Rewrite the material below with "icon" swapped for "symbol" everywhere and nothing else changed, leaving out the pictures.
>> START DATA EXCERPTS
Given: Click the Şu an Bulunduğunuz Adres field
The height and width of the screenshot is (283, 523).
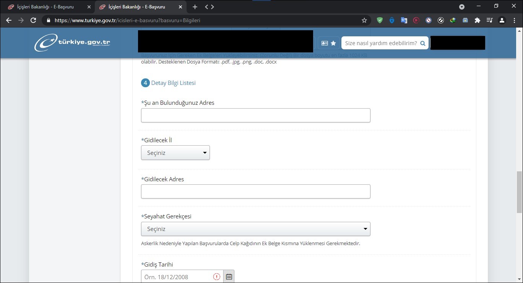Looking at the screenshot, I should [x=255, y=115].
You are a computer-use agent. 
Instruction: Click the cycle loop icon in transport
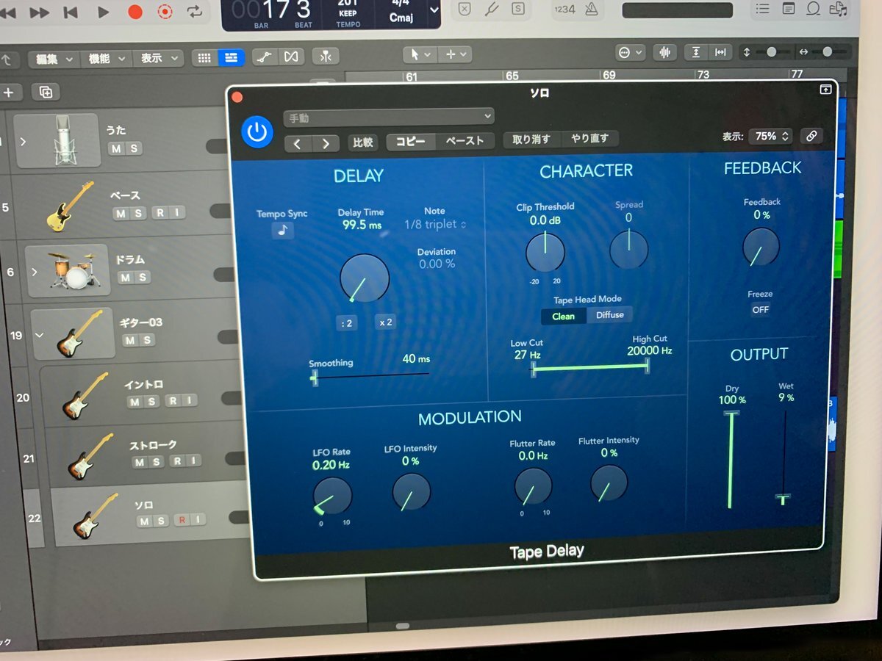point(195,12)
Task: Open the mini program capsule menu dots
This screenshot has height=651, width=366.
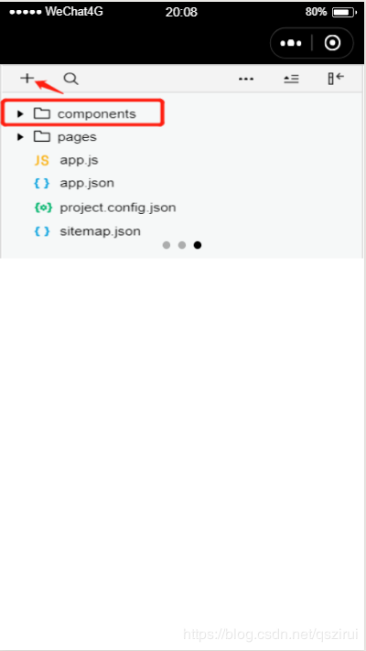Action: (291, 43)
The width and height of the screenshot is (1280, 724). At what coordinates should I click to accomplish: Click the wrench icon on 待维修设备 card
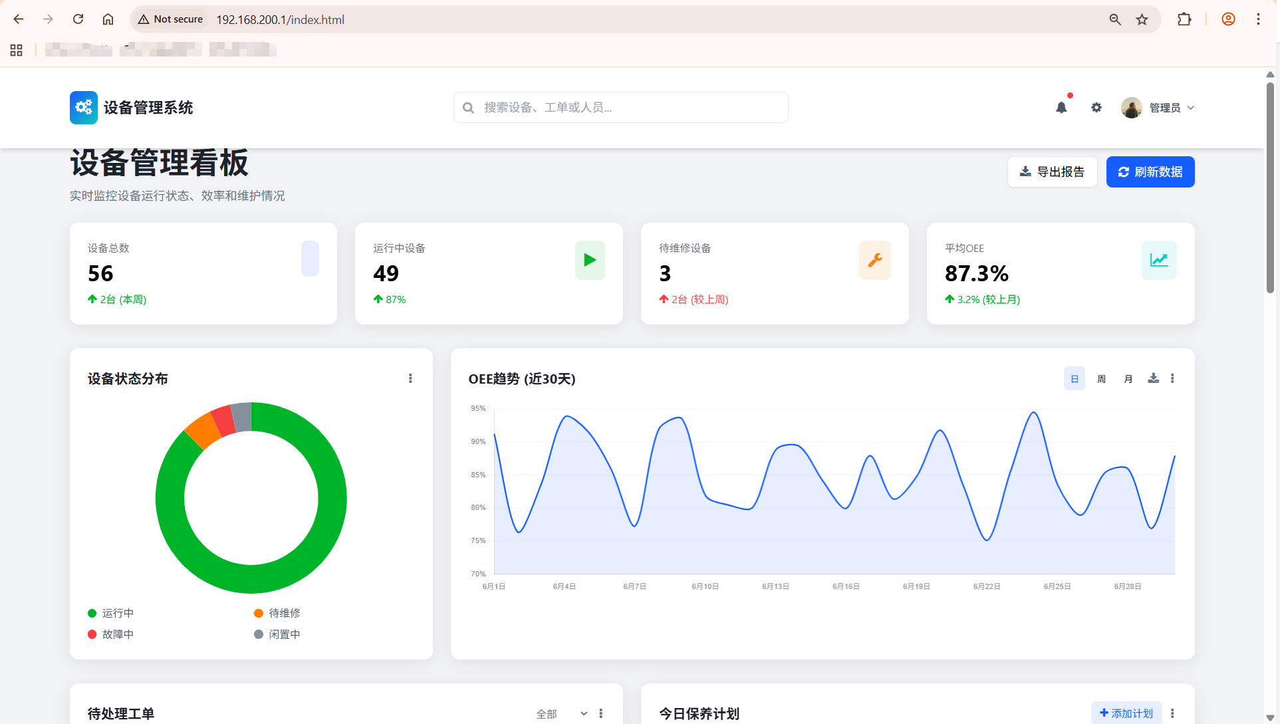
>> END DATA EXCERPTS
▶ **FINAL RESULT**:
Given: Click the Şu an Bulunduğunuz Adres field
The height and width of the screenshot is (283, 523).
Looking at the screenshot, I should [x=255, y=115].
You are a computer-use agent. 
Instruction: Click the cycle loop symbol in transport
point(195,12)
Task: Open the mini program capsule menu dots
This screenshot has height=651, width=366.
Action: (291, 43)
The width and height of the screenshot is (1280, 724). At what coordinates should I click to accomplish: Click the wrench symbol on 待维修设备 card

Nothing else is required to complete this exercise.